__Problem details__: Of the entries below, return only those lines from the line with "Instruction: Choose the" to the line with "Task: Click the English", exactly, both included.

__Extracted data__:
++++

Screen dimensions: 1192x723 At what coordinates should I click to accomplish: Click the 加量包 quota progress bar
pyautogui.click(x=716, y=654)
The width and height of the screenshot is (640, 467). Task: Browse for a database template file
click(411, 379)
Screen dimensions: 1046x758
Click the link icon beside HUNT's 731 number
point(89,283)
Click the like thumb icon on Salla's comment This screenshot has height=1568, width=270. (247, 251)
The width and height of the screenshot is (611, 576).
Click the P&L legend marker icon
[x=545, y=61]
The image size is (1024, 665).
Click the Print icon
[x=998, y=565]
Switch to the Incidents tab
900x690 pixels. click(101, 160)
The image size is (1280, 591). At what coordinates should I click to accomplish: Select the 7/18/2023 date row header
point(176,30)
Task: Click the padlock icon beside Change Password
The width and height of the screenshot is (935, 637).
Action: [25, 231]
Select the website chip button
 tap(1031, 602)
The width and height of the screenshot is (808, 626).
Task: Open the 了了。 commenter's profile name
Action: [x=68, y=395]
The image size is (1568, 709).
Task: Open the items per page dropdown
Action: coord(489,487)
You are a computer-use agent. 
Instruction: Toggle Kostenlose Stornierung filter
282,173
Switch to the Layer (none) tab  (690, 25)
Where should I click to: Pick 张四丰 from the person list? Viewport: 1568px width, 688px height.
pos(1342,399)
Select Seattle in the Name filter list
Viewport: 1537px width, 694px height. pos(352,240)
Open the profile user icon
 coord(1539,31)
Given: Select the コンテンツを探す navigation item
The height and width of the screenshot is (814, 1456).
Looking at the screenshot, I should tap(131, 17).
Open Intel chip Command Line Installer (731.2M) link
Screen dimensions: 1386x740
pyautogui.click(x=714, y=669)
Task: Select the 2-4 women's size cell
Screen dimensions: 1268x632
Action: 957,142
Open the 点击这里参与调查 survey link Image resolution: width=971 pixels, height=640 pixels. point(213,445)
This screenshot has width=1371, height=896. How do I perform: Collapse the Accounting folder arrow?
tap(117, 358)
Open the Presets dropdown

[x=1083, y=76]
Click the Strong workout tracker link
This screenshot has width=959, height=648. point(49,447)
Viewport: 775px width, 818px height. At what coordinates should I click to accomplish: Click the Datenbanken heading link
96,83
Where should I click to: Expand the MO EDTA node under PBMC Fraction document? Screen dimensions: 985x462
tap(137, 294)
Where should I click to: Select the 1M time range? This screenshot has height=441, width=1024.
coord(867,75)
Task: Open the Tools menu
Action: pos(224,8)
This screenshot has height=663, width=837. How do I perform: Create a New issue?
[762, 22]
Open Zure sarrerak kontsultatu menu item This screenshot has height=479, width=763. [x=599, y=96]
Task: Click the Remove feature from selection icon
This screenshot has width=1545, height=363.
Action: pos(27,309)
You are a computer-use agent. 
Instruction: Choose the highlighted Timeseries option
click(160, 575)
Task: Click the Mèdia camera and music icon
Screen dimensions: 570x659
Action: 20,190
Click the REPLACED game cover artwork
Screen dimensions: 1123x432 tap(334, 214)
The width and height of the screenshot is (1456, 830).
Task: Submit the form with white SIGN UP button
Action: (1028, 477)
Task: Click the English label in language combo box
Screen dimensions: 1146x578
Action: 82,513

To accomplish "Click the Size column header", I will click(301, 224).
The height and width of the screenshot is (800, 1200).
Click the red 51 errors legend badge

++++

__Output of the exercise__:
Instruction: Choose the highlighted Timeseries option
click(160, 575)
Task: Click the Mèdia camera and music icon
Screen dimensions: 570x659
Action: 20,190
Click the REPLACED game cover artwork
Screen dimensions: 1123x432 tap(334, 214)
The width and height of the screenshot is (1456, 830).
Task: Submit the form with white SIGN UP button
Action: (1028, 477)
Task: Click the English label in language combo box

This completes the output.